FF14日記②

FF14を始めてからしばらく経った。上限のレベルは80で、現在のレベルは40過ぎ。メインのクラスは「剣術士」で、今はクラスからジョブに格上げされて「ナイト」になった。どうして剣術士を選んだのかというと、ファイナルファンタジーの主人公が剣と盾を持っていなくてどうする、という先入観があったからだ。おれはファイナルファンタジーを4しかプレイしたことがないので、たぶんそのせいだろう。このときのおれはプレイヤーの役割が「タンク」「ヒーラー」「DPS(アタッカー)」に分かれており、剣術士が「タンク」に該当することなど知る由もなかった。タンクはダンジョンで先頭を走らねばならない。ボスの攻撃を一手に引き受けて耐えたり、味方が殴りやすい位置に誘導したりしなければならない。とてもオンラインゲーム初心者のやる役割ではない。どうして剣術士なんか……と泣きながらダンジョンを駆け回り、おれはなんとかレベルを上げていった。
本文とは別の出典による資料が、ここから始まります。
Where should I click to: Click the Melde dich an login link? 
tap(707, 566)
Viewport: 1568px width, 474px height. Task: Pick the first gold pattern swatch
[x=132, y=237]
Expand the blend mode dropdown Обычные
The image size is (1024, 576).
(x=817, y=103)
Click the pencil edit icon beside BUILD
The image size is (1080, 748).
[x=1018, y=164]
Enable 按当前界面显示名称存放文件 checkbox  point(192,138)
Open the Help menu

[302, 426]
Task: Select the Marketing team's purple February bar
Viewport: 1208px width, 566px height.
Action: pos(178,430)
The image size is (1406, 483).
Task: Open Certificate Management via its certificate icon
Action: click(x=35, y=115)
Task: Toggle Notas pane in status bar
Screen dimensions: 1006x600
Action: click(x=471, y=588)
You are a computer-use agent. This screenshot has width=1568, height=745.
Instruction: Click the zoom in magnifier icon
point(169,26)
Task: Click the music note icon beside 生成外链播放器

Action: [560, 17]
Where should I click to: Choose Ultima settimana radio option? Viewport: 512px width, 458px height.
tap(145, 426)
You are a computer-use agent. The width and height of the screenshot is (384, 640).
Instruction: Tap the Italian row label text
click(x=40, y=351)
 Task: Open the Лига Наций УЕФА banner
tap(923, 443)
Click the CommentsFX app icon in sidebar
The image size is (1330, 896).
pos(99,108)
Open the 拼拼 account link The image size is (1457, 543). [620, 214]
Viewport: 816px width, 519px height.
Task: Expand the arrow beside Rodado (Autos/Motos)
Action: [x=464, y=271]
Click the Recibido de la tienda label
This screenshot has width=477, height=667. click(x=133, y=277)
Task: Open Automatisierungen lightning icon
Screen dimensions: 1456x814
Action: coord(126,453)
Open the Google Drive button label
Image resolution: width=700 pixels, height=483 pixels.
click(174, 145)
友人たちと一緒でなければとっくに放り出していただろうと思う。しかし長い。着々と冒険を進めていったが、いまだストーリーの区切りとしては半分どころか四分の一にも満たなかった。ストーリーは「新生エオルゼア」がレベル1-50、「蒼天のイシュガルド」が50-60、「紅蓮のリベレーター」が60-70、「漆黒のヴィランズ」が70-80、という区切りだ。だからまだ一番最初のストーリーも終わっていないことになる。さて、問題はここからだ。レベルとともにダンジョンの難易度が上がり始めたのだ。おれはタンクなのでダンジョンで複数体の敵の攻撃をすべて自分で受けるのだが、なんだか一撃一撃が重い。体力があっという間に減り、すぐ死んでしまうようになった。決してヒーラーが下手なわけではない。たしかにおれは下手だが、それだけでは説明できない気がする。では、どうして……?と頭を捻りながら挑んだダンジョン「ストーンヴィジル」で、すべての謎は解けた。おれと友人二人、そして友人の友人が手伝いに来てくれたのだが、その方が教えてくれたのだ。「それアタッカー用の装備だよ」と。なるほど。タンクはタンク用の、防御力に優れた装備を身につけなければならない。言われてみれば当たり前のことであった。一緒にプレイしていた友人たちは別のオンラインゲームの経験もあり、ゲームに対する経験値のようなものがおれよりはるかに蓄積されていた。まさかおれがそんな初歩的なところから躓いているとは思ってなかったに違いない。その後、タンク用装備を身につけたおれは全然死ななくなり、レベル50に到達し、無事「新生エオルゼア」をクリアすることができた。ここまでの冒険でおれが学んだことは、無知は罪になり得るということだ。シングルプレイとは違って、重要な知識が抜け落ちていると自分が躓くだけでなく他のプレイヤーに迷惑がかかる。それがオンラインゲームなのだ。それ以降、おれはそれを常に心に刻んでプレイしている。始めてから一年近く経った今もまだ、他人とパーティーを組むときの緊張感には慣れないままだ。